Чудно было подслушивать в первый раз. Но интересно. Девочка обвиняла Ромку во всех грехах. Особливо в неверности и ненормальной любви к женскому полу. Да и что с него требовать, если его классная руководительница, старая кляча, среди бела дня у всех на глазах валяется с мужиком. Каков поп, таков и приход. И, значит, Ромка не лучше. Ромка гневно поправлял свою Дульцинею, что не с мужиком, а с мужем. Классная недавно замуж вышла. Вроде бы, за родного Димкиного отца. У них с Димкой теперь и фамилия другая. И место тут весьма глухое. И причем здесь, собственно, он, Ромка Петров? У классной своя свадьба, у Ромки с Олей — своя. Хотя, между прочим, классная у них — что надо. Такую еще поискать. А глупая Олька ничего не понимает. Так, девочку зовут Оля. И ума у нее маловато, потому что она злобно поинтересовалась, а с кем это он вот точно так же, как его классная, валялся в Царицынском парке у лодочной станции? Возмущенный Ромка пытался доказать свою полную невиновность.

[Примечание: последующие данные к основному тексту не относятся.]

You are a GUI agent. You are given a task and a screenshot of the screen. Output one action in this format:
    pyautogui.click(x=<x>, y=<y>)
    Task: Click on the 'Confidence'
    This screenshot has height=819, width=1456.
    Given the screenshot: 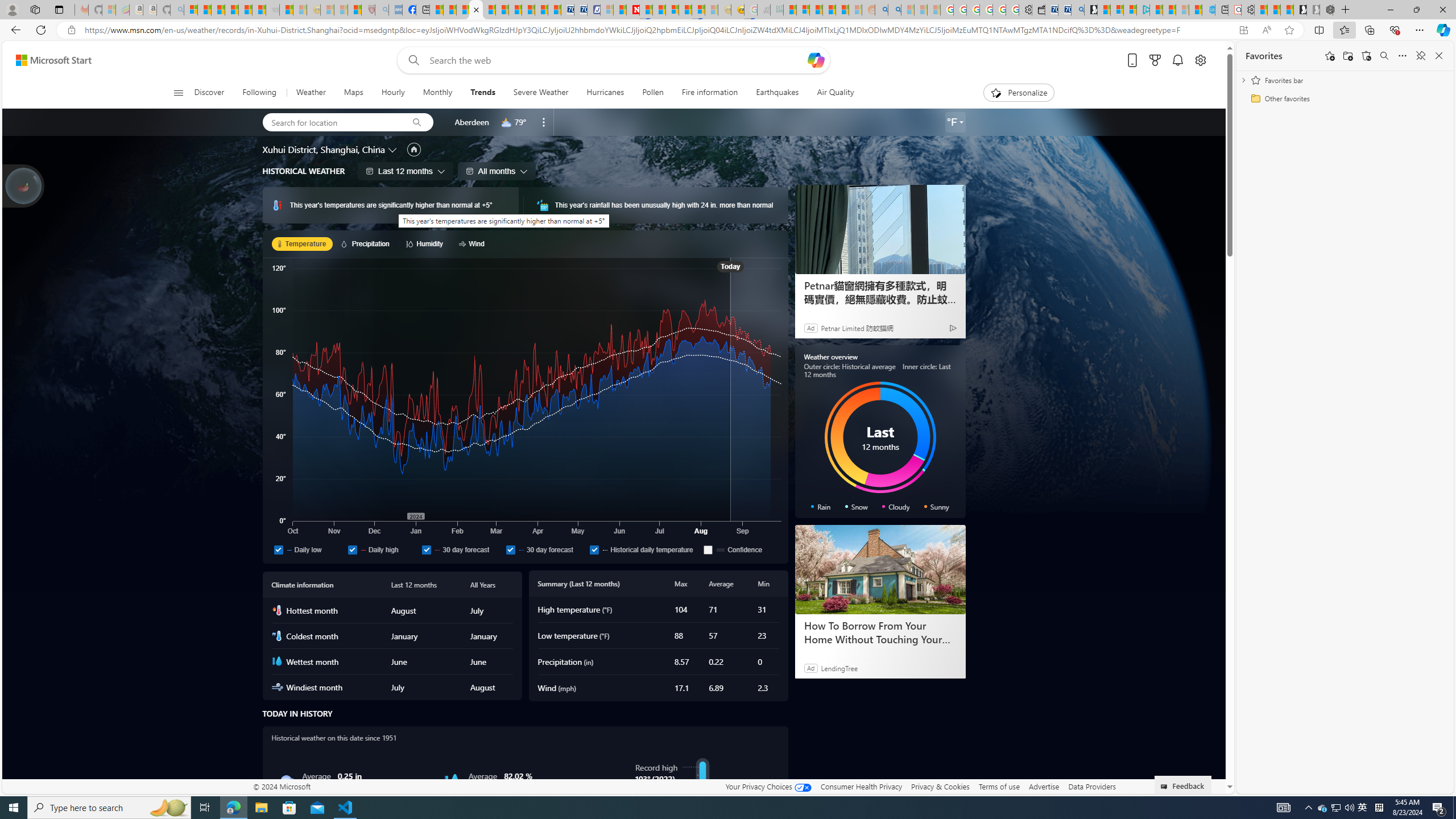 What is the action you would take?
    pyautogui.click(x=739, y=549)
    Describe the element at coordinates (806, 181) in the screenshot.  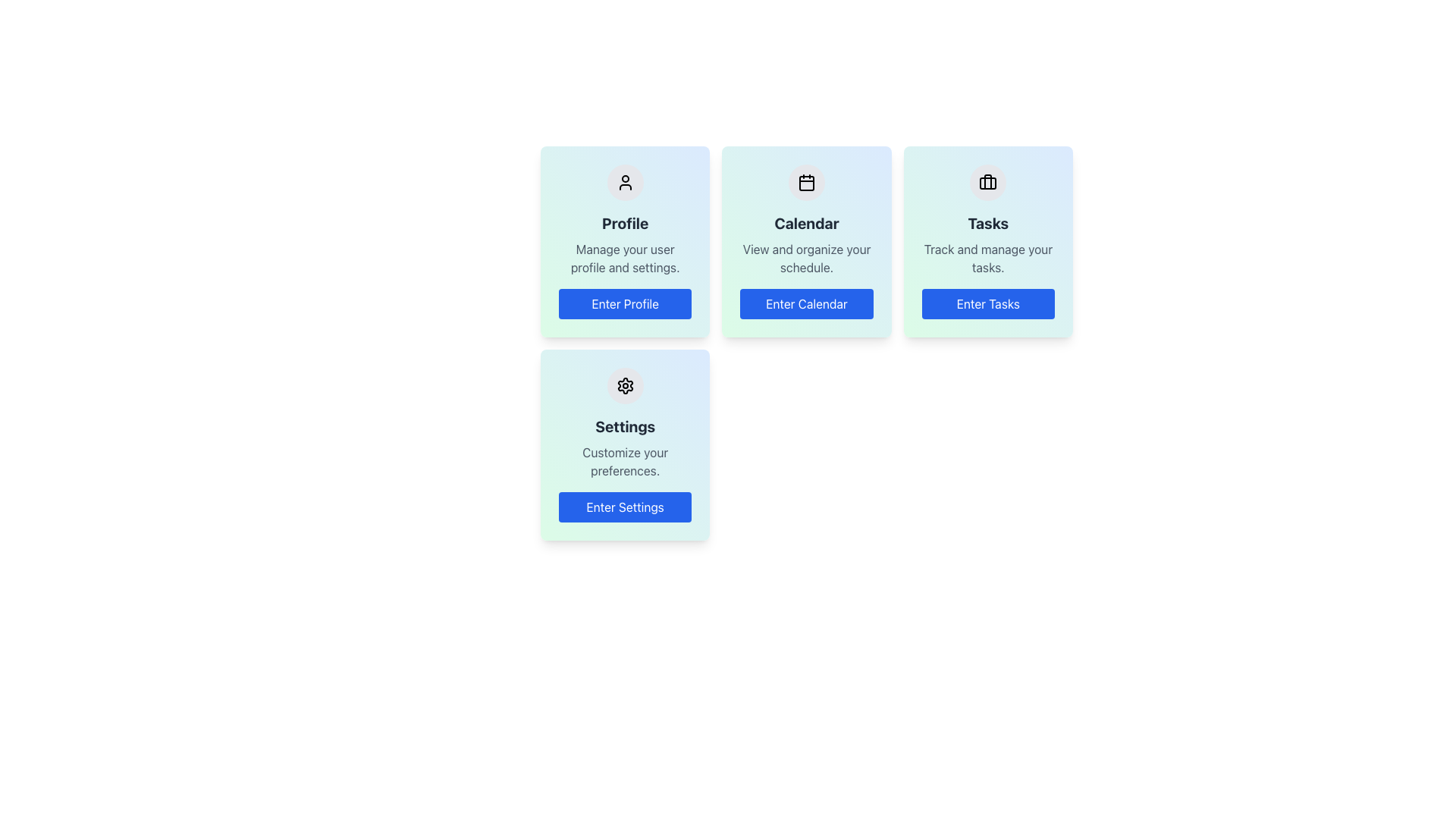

И привычки он не имеет валяться. И в Царицыно уже год не был. И нет у него никого, кроме Оли. А с Людкой Шагановой он и не целовался никогда. Тем более, в школе. Они с парнями старую мебель таскали. Лидяша-завуч заставила. Ему соринка в глаз попала, а руки грязные были. Вот Людка и помогла соринку из глаза вытащить. Он же не виноват, что с какого-то ракурса это интимно выглядело.
Тут Иван заворочался, меняя положение. У него рука затекла. Я отвлеклась и не расслышала окончание разговора. Зато теперь все было видно, так как мы с Иваном легли на животы, подперев головы руками.
Сначала раздался невнятный крик, в котором трудно было расслышать отдельные слова. Потом кусты затрещали, словно сквозь них продирался лось. И к погребу выскочила Ромкина девочка, в которой я с удивлением узнала ничем не примечательную Семенову из параллельного класса. Людка Шаганова, на мой консервативный взгляд, больше подходила высокому, смазливому и неглупому Петрову. Впрочем, кому что нравится. Сердцу не прикажешь.
Семенова обернулась к черемухе, со слезами на глазах и в голосе выпалила:
— Можешь встречаться с кем хочешь, Петров! Я тебя больше знать не хочу!